Specifically, ore pulp is conveyed into an ore pulp distributor 4 through a pulp pump under a certain pressure, the ore pulp is uniformly distributed to a cyclone pre-selector 3 through the ore pulp distributor 4, solid particles in the ore pulp are pre-selected through the cyclone pre-selector 3, a vortex-type distributing device 5 is horizontally arranged, particle materials are uniformly dispersed in the radial direction under the action of centrifugal force generated by the vortex-type distributing device 5 rotating at a high speed, the particle materials with different particle diameters can be dispersed to different positions due to the action of the centrifugal force, and the larger the centrifugal force acted by the particle materials with larger particle diameters can be dispersed to the outer side of the vortex-type distributing device 5; the smaller the centrifugal force applied to the particle materials with smaller particle size, the smaller the centrifugal force applied to the particle materials can be dispersed to the center position of the vortex type distributor 5, so that the sorting and dispersion of the particle materials according to the particle size are realized; the ordered and dispersed granular materials are subjected to depth classification according to the interference sedimentation principle under the action of upward flow, qualified products flow out from the overflow port 11, unqualified products flow out from the tailing discharge port 12, and a synergistic effect is formed by coupling and interacting a rotational flow force field generated by the vortex type distributor 5 and an interference sedimentation force field generated by the interference bed classifier, so that the accumulation and overlapping phenomena of the granular materials in the interference bed classifier are reduced, the separation efficiency is improved, and the production cost is reduced.

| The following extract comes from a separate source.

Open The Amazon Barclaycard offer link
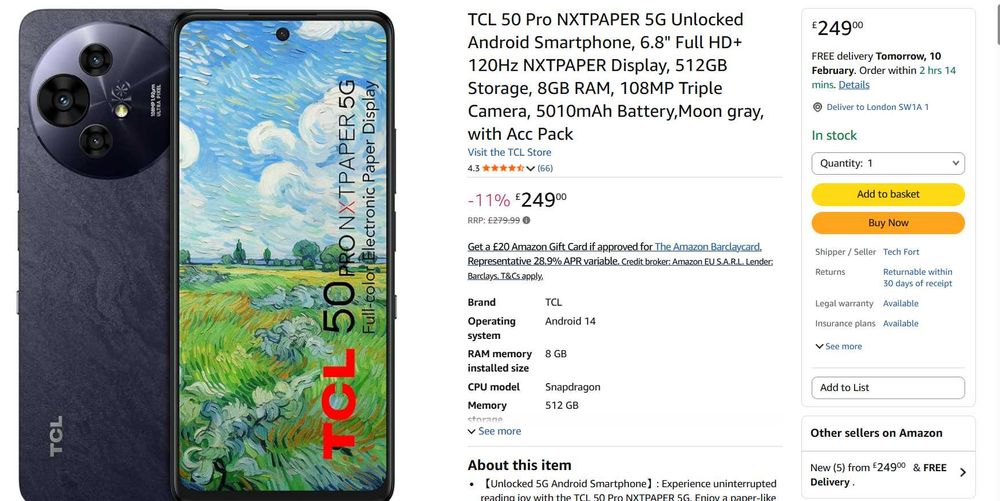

As shown in fig. 5, the cyclone preselector 3 is provided with a feed inlet 31, the feed inlet 31 is connected with a main barrel section 32, an overflow elbow 33 is arranged above the main barrel section 32, the lower part of the main barrel section 32 is connected with a secondary barrel section 35 through a cone section 34, an underflow nozzle 36 is arranged below the secondary barrel section 35, the underflow nozzle 36 is connected with the vortex distributor 5, and the diameter of the underflow nozzle 36 is smaller than that of the secondary barrel section 35.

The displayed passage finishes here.